Эмма положила пухлую ладонь на его колено.
— Узнал что-нибудь новое? — прошептала она.
— Нет, — ответил он, качая головой. — А ты?
— Только то, что, когда его нашли, в бумажнике у него было одиннадцать сотен.
— Одиннадцать сотен! — прошептал Брат Антоний.
— И еще что стреляли тридцать восьмым калибром. Из револьвера.
— Кто тебе это сказал?
— Слышала, как два копа разговаривали в закусочной.
— Тридцать восьмой, — сказал Брат Антоний. — Одиннадцать сотен.
— О чем я и говорю. Неплохая капуста, а? — сказала Эмма.
— Кокаиновая капуста, моя дорогая.
Брат Антоний искоса взглянул на тот конец барной стойки, чтобы убедиться, что ни бармен, ни черная их не подслушивают. Бармен, перегнувшись через стойку, тихим шепотом беседовал с негритянкой. Его пальцы перебирали ворот ее платья и поглаживали возвышение, образованное подушкообразной грудью. Брат Антоний улыбнулся.
— Смерть этого засранца оставила дыру, — сказала Эмма.

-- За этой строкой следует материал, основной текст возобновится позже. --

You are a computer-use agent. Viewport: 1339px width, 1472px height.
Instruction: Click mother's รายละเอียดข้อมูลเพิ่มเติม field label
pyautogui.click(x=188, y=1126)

— Точно, — кивнул Брат Антоний.
— И в этой дыре остались безнадзорные клиенты, — сказала Эмма.
— Точно, — повторил Брат Антоний.
— Было бы неплохо, если бы эту дыру заполнили мы с тобой, — сказала Эмма. — Унаследовали бы дело. Найдем, кого он обслуживал, и станем их новыми поставщиками.
— Есть люди, которым это может не понравиться, — заметил Брат Антоний.
— Я с тобой не согласна. Вряд ли маленького толкача убили за торговлю. Нет, дорогой. Совершенно не согласна.
— Тогда за что?
— За что убили? Хочешь знать, что я думаю?
— Прошу, — сказал Брат Антоний.
— За то, что он был глуп и, наверное, стал неуступчив с покупателями. Вот что я думаю, братан. А когда мы начнем продавать пудру, мой дорогой, это будет другая история. Мы со всеми будем сахарно-сладкими. Мы будем мистер и миссис Любезность.
— Как мы найдем товар на продажу? — спросил Брат Антоний.
— Сперва главное, — сказала Эмма. — Сперва мы обзаведемся клиентами, а затем найдем сахарок.
— А сколько клиентов у него было, как полагаешь? — спросил Брат Антоний.
— Сотни, — сказала Эмма. — Может, тысячи. Мы разбогатеем, дорогой. Мы будем каждый день благодарить бога за то, что кто-то убил Пако Лопеса.
— Доминус вобискум, — произнес Брат Антоний и перекрестил воздух.
Тимоти Мур явился в участок минут через десять после того, как личные вещи Салли Андерсон были доставлены патрульным из Мидтаун-Ист. В приложенной к вещам записке детектив Левин сообщал, что разговаривал с дружком погибшей, и им следует ожидать его прихода.
И вот теперь он стоял здесь, за решетчатой перегородкой, и называл свое имя Дженеро, который сразу заявил:
— Это не ко мне.
— Сюда, сэр, — сказал Мейер, помахав рукой.
Это был высокий угловатый парень с пшеничными волосами и темными карими глазами. Короткое пальто на нем казалось слишком легким для такой погоды, но, возможно, замерзнуть не давали длинный полосатый шарф вокруг шеи и ботинки на толстой резиновой подошве. Его глаза грустно смотрели из-за очков «авиатор». Он пожал протянутую Мейером руку.